Using AI for Gene Therapy Design, Dyno Scoops Up $100 Million to Expand Platform

Since emerging from stealth mode in 2020 Dyno Therapeutics has been busy advancing its gene therapy platform. This morning, the company bolsters its research with $100 million raised in a Series A financing round.

Since emerging from stealth mode in 2020 with multiple collaborations in place with big pharma companies, Dyno Therapeutics has been busy advancing its gene therapy platform. This morning, the company bolsters its research with $100 million raised in a Series A financing round.

Cambridge, Mass.-based Dyno Therapeutics is advancing its CapsidMap platform, which leverages the power of artificial intelligence to improve the design of gene therapies and make them safer, more effective and applicable to more diseases. Additionally, the company’s proprietary platform is expected to improve the manufacturing of AAV gene therapies.
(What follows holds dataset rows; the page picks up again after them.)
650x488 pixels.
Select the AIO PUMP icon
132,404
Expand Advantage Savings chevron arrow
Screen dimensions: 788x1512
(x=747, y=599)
Funds from the Series A will be used to expand the CapsidMap platform to broaden the functionality and improve the therapeutic impact of the gene therapies developed by its partners, Novartis, Roche and Sarepta Therapeutics. The platform is being used to create vectors that target liver, muscle, eye and central nervous system (CNS) disease. Dyno expects to expand its programs into lung, heart and kidney disease.
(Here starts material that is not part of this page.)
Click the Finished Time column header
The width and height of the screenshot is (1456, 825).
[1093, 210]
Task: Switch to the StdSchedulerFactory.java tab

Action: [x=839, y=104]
The CapsidMap platform is designed to overcome the current limitations of gene therapies by optimizing capsids, which are the cell-targeting protein shells of Adeno-Associated Virus (AAV) vectors. Current gene therapies typically use a smaller number of naturally occurring capsids that Dyno Therapeutics said are limited by delivery efficiency, pre-existing immunity, payload size, and manufacturing challenges.

Through a comprehensive map of capsid sequence space combined with AI-powered tools, Dyno can accelerate the design of AAV gene therapies with “optimized properties including improved efficiency, safety, manufacturability and applicability for treating a broader range of diseases.”

Dyno said the proceeds would also be used to expand its operations, bolster its intellectual property, and strengthen its business development and partner success teams. The Series A funding will also enable Dyno to significantly increase its employee base across science, machine learning and business functions.

Eric Kelsic, founder and chief executive officer of Dyno Therapeutics, said the Series A financing will accelerate the company’s AI-powered discovery of best-in-class capsids targeting all major organs and cell types. This, in turn, will allow the company to expand its business infrastructure and establish additional partnerships, he said. By doing so, Kelsic predicts the company will become the premier developer of gene therapy vectors.

“Dyno was the first to combine machine learning with data from high-throughput in vivo experiments to optimize and accelerate the design of improved capsids for gene therapy. Our CapsidMap platform brings unprecedented scale and technical sophistication to solving in vivo delivery, the key challenge for gene therapy, making therapies more effective, safe, manufacturable and capable of benefiting more patients,” Kelsic said in a statement.

The Series A was led by Andreessen Horowitz. New investors in the company include Casdin Capital, GV, Obvious Ventures and Lux Capital. Dyno’s founding investors Polaris Partners, CRV, and KdT Ventures, also participated in the Series A.

“Dyno’s AI-powered approach to designing gene therapy vectors has transformative potential to expand the treatment landscape for gene therapies, opening new opportunities to cure thousands of diseases for patients,” Jorge Conde, General Partner at Andreessen Horowitz and member of the Dyno Therapeutics Board of Directors. “Up until now, gene therapies have been stymied from treating more diseases and reaching more patients due to the limitations of naturally occurring AAV vectors. The field needs improved gene delivery and is eager to discover and adopt improved AAV vectors. Dyno directly addresses and solves this challenge.”